■ PROBLEM STATEMENT: Beginning at the line that holds "Given: Open the Explore dropdown menu", copy the material below exactly through its last line.

--- PROVIDED RECORDS Enclosed Below ---

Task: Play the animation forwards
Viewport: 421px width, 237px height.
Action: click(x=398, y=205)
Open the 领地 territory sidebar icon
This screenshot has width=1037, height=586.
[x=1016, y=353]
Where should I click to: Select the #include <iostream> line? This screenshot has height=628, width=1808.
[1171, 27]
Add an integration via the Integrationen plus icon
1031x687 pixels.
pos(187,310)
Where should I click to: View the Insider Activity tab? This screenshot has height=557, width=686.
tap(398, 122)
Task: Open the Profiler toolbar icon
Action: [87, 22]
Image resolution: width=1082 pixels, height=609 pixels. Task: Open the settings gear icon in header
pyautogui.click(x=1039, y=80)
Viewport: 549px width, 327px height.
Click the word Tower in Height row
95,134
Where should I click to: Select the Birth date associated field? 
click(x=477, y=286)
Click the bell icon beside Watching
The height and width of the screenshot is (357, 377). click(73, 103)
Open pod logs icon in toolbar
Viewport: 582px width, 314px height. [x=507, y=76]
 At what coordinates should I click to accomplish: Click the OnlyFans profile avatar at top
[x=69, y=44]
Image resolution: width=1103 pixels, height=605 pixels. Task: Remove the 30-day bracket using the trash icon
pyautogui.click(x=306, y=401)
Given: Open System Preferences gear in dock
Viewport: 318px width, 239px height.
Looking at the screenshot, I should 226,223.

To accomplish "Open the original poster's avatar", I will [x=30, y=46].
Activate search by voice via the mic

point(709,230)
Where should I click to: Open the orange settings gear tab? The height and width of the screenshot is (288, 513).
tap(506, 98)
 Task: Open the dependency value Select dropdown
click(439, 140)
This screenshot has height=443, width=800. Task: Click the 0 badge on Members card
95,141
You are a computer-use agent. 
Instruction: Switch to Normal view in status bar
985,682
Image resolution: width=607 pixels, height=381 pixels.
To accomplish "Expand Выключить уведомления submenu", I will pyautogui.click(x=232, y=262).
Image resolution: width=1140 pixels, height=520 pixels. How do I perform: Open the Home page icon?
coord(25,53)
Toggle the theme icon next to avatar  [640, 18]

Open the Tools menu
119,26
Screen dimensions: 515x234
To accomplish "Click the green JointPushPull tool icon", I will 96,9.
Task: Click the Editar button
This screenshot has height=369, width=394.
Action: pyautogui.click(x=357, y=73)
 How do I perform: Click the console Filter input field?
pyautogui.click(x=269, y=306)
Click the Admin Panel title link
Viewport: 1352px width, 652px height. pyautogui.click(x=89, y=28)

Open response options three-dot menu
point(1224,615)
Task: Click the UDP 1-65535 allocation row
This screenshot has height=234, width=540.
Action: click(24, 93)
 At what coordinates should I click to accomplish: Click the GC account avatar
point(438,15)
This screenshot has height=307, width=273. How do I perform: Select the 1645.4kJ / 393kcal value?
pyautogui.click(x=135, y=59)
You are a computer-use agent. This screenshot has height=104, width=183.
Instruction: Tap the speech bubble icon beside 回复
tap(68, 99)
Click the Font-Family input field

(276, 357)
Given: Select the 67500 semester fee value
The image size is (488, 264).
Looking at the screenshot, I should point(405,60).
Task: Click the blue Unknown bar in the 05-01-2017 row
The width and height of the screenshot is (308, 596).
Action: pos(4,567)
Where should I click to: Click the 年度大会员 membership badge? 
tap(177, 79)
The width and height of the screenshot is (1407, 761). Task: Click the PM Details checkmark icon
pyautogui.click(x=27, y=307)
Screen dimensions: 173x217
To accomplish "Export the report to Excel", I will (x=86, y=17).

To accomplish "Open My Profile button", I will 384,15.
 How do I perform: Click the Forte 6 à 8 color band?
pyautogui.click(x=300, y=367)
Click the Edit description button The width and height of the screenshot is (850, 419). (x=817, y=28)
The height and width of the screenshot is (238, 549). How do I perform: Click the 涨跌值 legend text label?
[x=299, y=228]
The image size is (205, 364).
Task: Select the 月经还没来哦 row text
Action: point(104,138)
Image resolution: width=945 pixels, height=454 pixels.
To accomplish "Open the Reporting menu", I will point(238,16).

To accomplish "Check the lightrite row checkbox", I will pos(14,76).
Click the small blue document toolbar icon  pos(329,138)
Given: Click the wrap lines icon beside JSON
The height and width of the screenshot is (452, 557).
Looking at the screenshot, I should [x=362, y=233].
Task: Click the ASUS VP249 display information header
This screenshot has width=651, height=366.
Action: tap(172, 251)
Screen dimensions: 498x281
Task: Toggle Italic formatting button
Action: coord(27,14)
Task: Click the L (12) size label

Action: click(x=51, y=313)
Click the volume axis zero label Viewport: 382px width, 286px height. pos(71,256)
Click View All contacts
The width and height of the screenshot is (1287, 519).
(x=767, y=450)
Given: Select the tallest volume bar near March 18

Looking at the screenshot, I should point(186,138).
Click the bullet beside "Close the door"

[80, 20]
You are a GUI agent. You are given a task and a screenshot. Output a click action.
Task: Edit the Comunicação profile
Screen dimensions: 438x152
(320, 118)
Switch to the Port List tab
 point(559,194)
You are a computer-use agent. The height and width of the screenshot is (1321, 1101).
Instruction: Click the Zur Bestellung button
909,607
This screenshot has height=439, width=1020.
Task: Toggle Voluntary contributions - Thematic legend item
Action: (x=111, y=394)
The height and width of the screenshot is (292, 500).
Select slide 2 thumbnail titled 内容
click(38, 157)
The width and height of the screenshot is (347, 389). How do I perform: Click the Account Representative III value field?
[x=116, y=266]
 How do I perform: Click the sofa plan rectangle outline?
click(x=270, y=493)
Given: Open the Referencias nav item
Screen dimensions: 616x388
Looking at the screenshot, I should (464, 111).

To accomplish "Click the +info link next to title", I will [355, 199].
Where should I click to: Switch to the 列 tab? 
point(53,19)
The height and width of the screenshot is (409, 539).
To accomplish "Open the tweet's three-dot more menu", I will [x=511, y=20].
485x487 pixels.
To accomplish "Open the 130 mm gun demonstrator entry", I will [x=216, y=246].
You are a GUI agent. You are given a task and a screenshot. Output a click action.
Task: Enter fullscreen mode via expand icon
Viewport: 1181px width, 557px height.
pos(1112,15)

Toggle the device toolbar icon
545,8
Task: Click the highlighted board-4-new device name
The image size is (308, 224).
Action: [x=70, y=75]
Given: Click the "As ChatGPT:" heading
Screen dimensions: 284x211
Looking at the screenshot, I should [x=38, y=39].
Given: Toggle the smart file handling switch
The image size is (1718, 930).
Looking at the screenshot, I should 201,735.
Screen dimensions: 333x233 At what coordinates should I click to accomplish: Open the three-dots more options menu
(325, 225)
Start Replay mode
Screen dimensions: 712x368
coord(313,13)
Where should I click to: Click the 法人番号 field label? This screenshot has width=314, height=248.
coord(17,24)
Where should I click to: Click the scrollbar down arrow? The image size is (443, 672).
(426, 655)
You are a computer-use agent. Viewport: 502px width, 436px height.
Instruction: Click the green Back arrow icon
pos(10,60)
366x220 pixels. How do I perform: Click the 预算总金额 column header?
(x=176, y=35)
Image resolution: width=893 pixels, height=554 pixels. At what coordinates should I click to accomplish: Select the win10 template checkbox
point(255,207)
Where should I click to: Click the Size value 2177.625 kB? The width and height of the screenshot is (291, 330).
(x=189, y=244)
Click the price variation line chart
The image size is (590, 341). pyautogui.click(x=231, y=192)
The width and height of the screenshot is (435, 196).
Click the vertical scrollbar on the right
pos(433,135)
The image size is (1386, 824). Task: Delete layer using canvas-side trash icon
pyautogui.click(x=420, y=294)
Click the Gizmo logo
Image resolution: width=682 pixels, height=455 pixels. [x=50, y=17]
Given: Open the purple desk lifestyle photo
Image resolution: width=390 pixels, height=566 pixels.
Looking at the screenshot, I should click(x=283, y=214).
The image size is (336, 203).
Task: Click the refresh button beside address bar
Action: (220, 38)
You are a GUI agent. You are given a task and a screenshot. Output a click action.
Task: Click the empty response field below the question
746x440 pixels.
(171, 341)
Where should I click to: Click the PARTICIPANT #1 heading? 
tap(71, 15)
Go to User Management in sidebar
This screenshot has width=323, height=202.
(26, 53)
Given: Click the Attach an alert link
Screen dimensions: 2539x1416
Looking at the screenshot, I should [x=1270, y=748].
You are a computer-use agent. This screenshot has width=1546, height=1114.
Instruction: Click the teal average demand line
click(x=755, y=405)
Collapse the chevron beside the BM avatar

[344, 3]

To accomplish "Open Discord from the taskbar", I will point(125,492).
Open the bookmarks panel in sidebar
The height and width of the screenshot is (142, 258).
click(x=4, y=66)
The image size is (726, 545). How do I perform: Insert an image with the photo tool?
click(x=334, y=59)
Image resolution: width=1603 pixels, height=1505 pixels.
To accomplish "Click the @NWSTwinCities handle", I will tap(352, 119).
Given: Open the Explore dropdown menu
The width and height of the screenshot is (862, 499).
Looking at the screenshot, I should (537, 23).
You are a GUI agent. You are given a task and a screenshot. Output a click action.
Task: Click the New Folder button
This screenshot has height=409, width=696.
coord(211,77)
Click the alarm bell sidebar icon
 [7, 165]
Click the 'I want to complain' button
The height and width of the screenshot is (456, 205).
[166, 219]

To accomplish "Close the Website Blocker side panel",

--- End of Enclosed PROVIDED RECORDS ---

■ RESPONSE TO THE TASK:
Given: Open the Explore dropdown menu
The width and height of the screenshot is (862, 499).
Looking at the screenshot, I should (537, 23).
You are a GUI agent. You are given a task and a screenshot. Output a click action.
Task: Click the New Folder button
This screenshot has height=409, width=696.
coord(211,77)
Click the alarm bell sidebar icon
 [7, 165]
Click the 'I want to complain' button
The height and width of the screenshot is (456, 205).
[166, 219]

To accomplish "Close the Website Blocker side panel",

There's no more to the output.